Four years after he first emerged in the political arena in Iran as a prominent figure in the conservative camp – today (Saturday) Ibrahim Raisi won the presidential election and picked up the second most important position in the Iranian decision-making system. Raisi, the forerunner of the Ayatollahs regime, holds almost opposite positions than his predecessor regarding Iran-West relations and, according to estimates, is expected to succeed the Khamenei leader, whose medical condition is deteriorating.

Throughout the campaign, Raisi led the polls, and his election is not a surprise. The results of the nomination screening process – in which 7 out of 592 candidates were approved – testified to his high chances of winning and the establishment’s support for him. The removal of well-known and challenging politicians from the opposing camp – such as the former Speaker of Parliament and incumbent Vice President – was intended to pave his way easily to the presidency.

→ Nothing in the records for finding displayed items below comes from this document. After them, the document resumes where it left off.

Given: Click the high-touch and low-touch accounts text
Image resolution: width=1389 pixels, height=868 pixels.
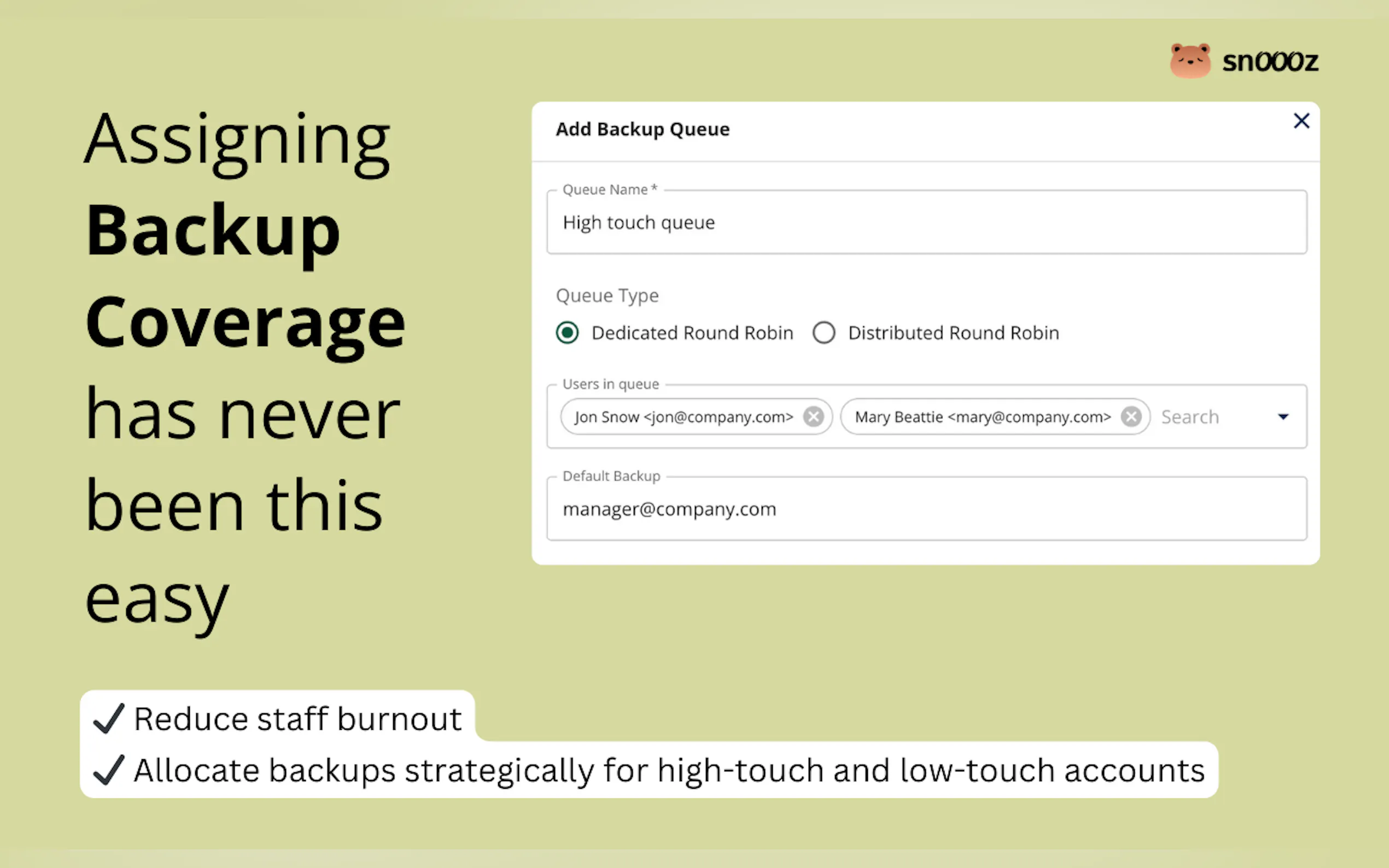Looking at the screenshot, I should pyautogui.click(x=930, y=770).
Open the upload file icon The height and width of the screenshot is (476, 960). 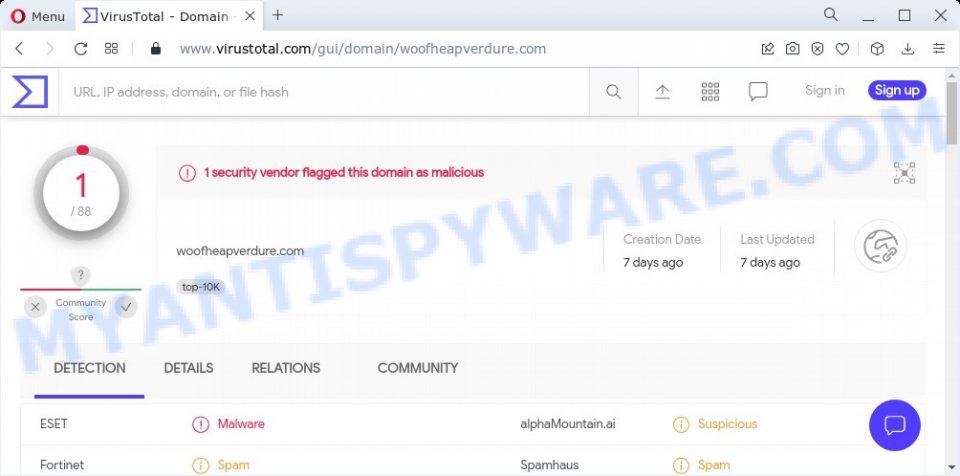pyautogui.click(x=662, y=92)
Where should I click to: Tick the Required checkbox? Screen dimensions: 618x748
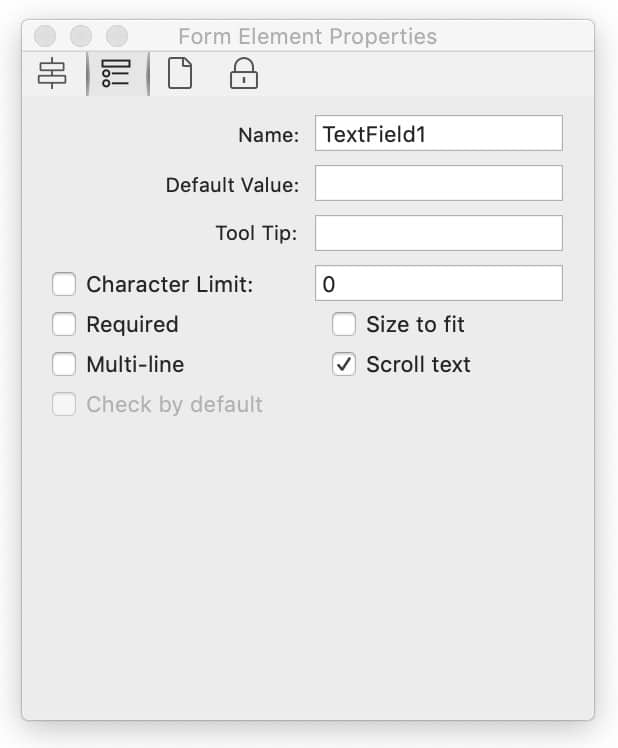pos(64,325)
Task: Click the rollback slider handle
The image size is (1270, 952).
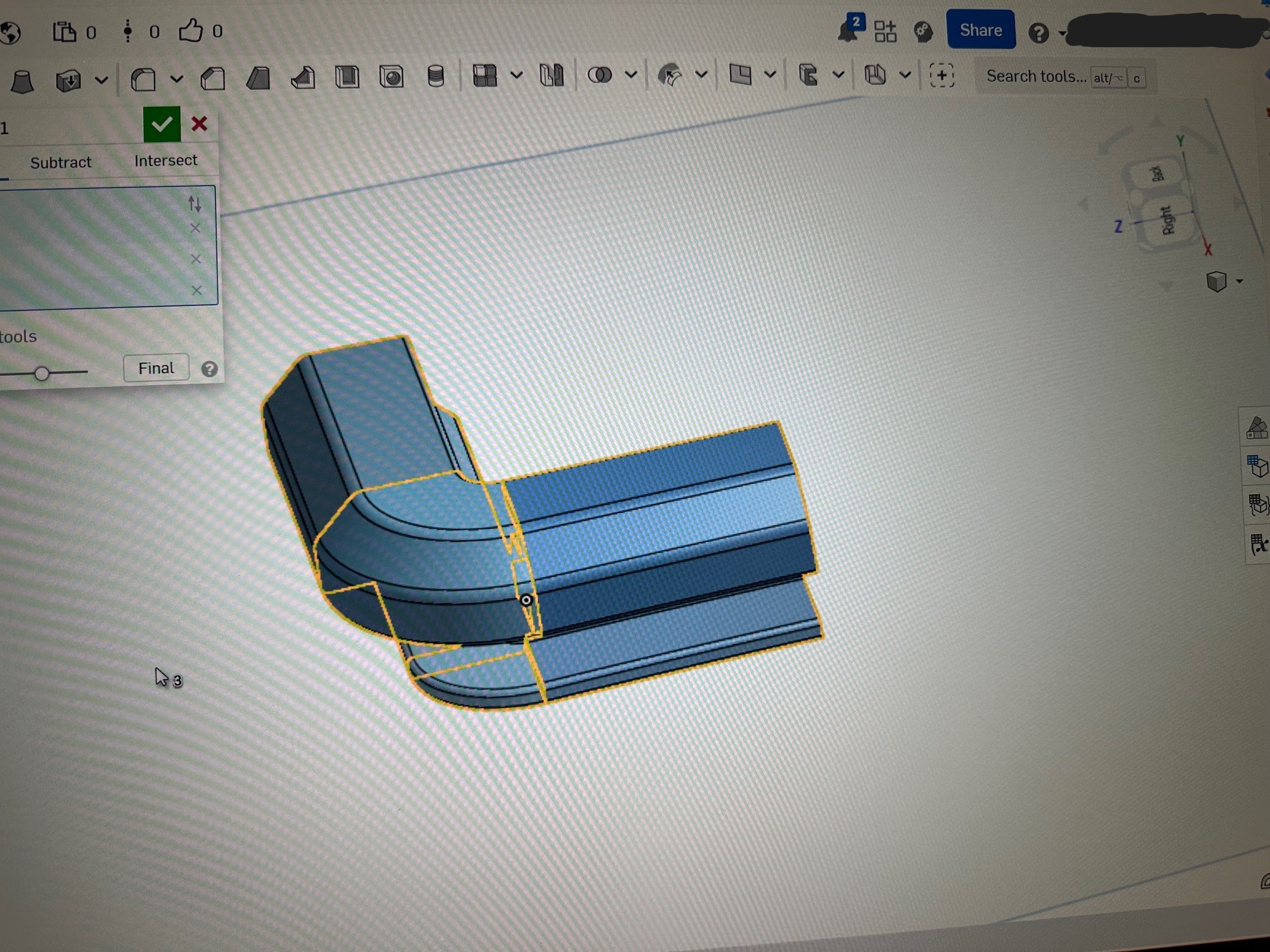Action: pos(42,374)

Ibrahim Raisi and Hassan Rouhani | Photo: Reuters

Raisi has been serving as head of the judiciary since March 2019, with the direct appointment of Supreme Leader Khamenei. Raisi has a rich and dubious past in the Iranian justice system, and has for years been considered a hated figure in the wake of the many executions he ordered after the Islamic Revolution and the Iran-Iraq War, by virtue of his position as Attorney General. It is estimated that he signed the execution of between 5,000-30,000 opposition supporters, which earned him the nickname “the executioner from Tehran”. He himself never addressed the issue in public.

The president-elect enjoys the embrace and support of senior members of the country’s religious establishment: Prior to his appointment as head of the judiciary, he served as chairman of the foundation, Astan Quds-Rachoi, who holds a huge fortune and manages many of the country’s holy sites. Imam Racha.

During the clashes between the candidates, his opponents revealed the fact that he did not finish elementary school at all. His religious status is also questioned and questioned by many, in what appears to be a “class leap” in favor of a job in the country’s first position.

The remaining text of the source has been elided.